A casa di Sandra Rahm, a Strasburgo, il numero 3013 è ovunque: sulle pareti, sui vestiti e nelle decorazioni che arredano le stanze. E no, non è un semplice numero fortunato, ma il nome del suo sposo: un tram della linea della sua città.
Sandra, 44 anni, vive quella che definisce una vera e propria relazione sentimentale e fisica con questo mezzo di trasporto.
La particolarità di questa unione non sta solo nell’oggetto del desiderio, ma nella gestione della quotidianità. Sandra, infatti, ha anche un compagno in carne e ossa di nome Thomas. Come riportato dal Daily Star, la donna vive con naturalezza questa condizione: “Ho una vita con un uomo e un tram”, ha dichiarato, aggiungendo: “Siamo un trio”.
Sesso con un tram: il colpo di fulmine durante il lockdown
Sandra ha raccontato a Les Dernières Nouvelles d’Alsace di aver ricevuto una sorta di “segno” mistico mentre parlava al mezzo pubblico: “Ho parlato al tram e gli ho chiesto un segno”.

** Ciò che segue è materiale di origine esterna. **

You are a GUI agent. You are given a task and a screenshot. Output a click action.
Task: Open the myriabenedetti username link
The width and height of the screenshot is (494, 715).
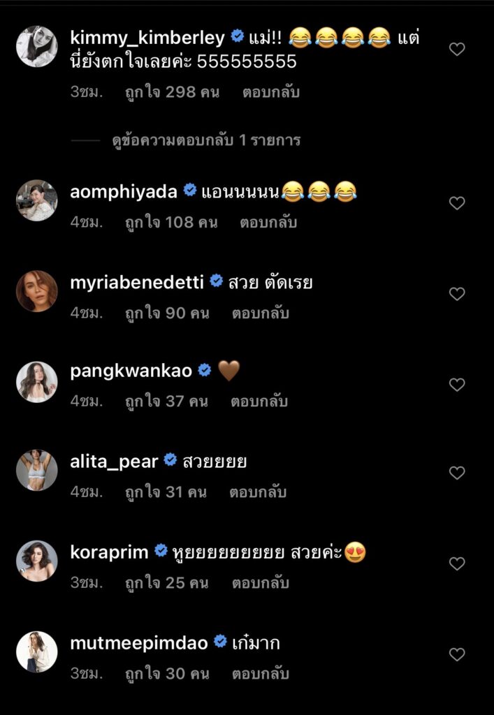click(x=137, y=282)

In quel momento, una luce intensa nella cabina di guida le avrebbe confermato che quel legame era ricambiato.
Da quel momento, l’attrazione – definita tecnicamente oggettofilia – è diventata totale, coinvolgendo anche la sfera sessuale. Sandra ha confessato apertamente di aver avuto rapporti con il mezzo: “Dopo essere scesa dal vagone, non ero più la stessa. Ma mi sono detta che stavo esagerando, mi vergognavo un po’”.

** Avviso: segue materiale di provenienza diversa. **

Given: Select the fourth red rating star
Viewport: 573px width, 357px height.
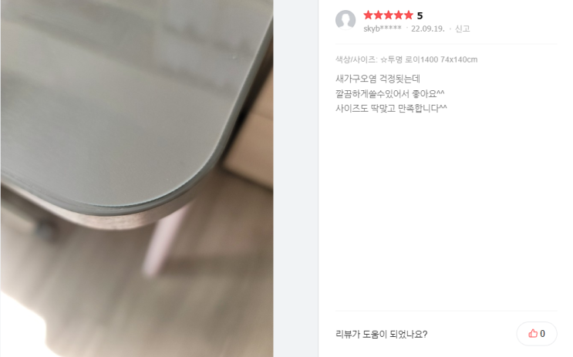Looking at the screenshot, I should point(398,15).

Sandra sposa il tram 3013: “Avere un legame con un oggetto non è pazzia”
Il culmine di questo amore è stato il matrimonio, organizzato con l’aiuto di un tranviere che ha assecondato il desiderio della donna.
Nonostante le critiche e lo stupore dei passanti, Sandra difende la sua sanità mentale e il suo diritto ad amare in modo non convenzionale.
“Per alcuni, sono solo una pazza”, ha ammesso, spiegando però il suo punto di vista: “Capisco che le persone non riescano a immedesimarsi nella mia storia, o a credere che una macchina possa avere un’anima. Ma avere un forte legame con un oggetto non significa essere pazzi”.